> Materials provided
::::::

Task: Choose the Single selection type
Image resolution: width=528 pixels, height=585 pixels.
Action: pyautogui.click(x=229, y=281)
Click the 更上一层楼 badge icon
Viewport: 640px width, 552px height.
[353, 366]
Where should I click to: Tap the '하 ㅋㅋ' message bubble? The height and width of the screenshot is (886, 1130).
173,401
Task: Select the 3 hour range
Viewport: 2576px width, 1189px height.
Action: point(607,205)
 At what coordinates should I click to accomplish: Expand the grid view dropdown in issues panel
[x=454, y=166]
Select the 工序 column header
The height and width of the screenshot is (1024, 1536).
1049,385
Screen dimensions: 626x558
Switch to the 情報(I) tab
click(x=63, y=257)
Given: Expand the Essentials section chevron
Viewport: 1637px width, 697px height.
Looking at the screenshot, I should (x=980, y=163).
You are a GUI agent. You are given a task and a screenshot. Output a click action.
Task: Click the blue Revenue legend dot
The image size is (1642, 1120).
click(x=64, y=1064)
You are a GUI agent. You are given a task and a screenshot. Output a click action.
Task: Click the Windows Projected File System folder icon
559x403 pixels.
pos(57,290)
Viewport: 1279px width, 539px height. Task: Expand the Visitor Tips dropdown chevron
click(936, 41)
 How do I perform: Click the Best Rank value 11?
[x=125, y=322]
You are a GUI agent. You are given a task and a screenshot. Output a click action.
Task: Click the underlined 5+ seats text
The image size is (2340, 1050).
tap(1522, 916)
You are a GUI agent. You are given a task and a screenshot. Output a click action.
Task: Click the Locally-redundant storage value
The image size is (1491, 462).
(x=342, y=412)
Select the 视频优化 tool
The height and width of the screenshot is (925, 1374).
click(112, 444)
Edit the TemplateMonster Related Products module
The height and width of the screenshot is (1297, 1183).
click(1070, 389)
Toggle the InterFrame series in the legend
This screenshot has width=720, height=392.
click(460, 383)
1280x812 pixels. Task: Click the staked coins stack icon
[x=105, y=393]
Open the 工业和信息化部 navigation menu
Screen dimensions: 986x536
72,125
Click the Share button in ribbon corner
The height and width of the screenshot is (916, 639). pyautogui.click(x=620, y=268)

::::::

The output should match the records above exactly, line for line.

> Task result
Task: Choose the Single selection type
Image resolution: width=528 pixels, height=585 pixels.
Action: pyautogui.click(x=229, y=281)
Click the 更上一层楼 badge icon
Viewport: 640px width, 552px height.
[353, 366]
Where should I click to: Tap the '하 ㅋㅋ' message bubble? The height and width of the screenshot is (886, 1130).
173,401
Task: Select the 3 hour range
Viewport: 2576px width, 1189px height.
Action: point(607,205)
 At what coordinates should I click to accomplish: Expand the grid view dropdown in issues panel
[x=454, y=166]
Select the 工序 column header
The height and width of the screenshot is (1024, 1536).
1049,385
Screen dimensions: 626x558
Switch to the 情報(I) tab
click(x=63, y=257)
Given: Expand the Essentials section chevron
Viewport: 1637px width, 697px height.
Looking at the screenshot, I should (x=980, y=163).
You are a GUI agent. You are given a task and a screenshot. Output a click action.
Task: Click the blue Revenue legend dot
The image size is (1642, 1120).
click(x=64, y=1064)
You are a GUI agent. You are given a task and a screenshot. Output a click action.
Task: Click the Windows Projected File System folder icon
559x403 pixels.
pos(57,290)
Viewport: 1279px width, 539px height. Task: Expand the Visitor Tips dropdown chevron
click(936, 41)
 How do I perform: Click the Best Rank value 11?
[x=125, y=322]
You are a GUI agent. You are given a task and a screenshot. Output a click action.
Task: Click the underlined 5+ seats text
The image size is (2340, 1050).
tap(1522, 916)
You are a GUI agent. You are given a task and a screenshot. Output a click action.
Task: Click the Locally-redundant storage value
The image size is (1491, 462).
(x=342, y=412)
Select the 视频优化 tool
The height and width of the screenshot is (925, 1374).
click(112, 444)
Edit the TemplateMonster Related Products module
The height and width of the screenshot is (1297, 1183).
click(1070, 389)
Toggle the InterFrame series in the legend
This screenshot has width=720, height=392.
click(460, 383)
1280x812 pixels. Task: Click the staked coins stack icon
[x=105, y=393]
Open the 工业和信息化部 navigation menu
Screen dimensions: 986x536
72,125
Click the Share button in ribbon corner
The height and width of the screenshot is (916, 639). pyautogui.click(x=620, y=268)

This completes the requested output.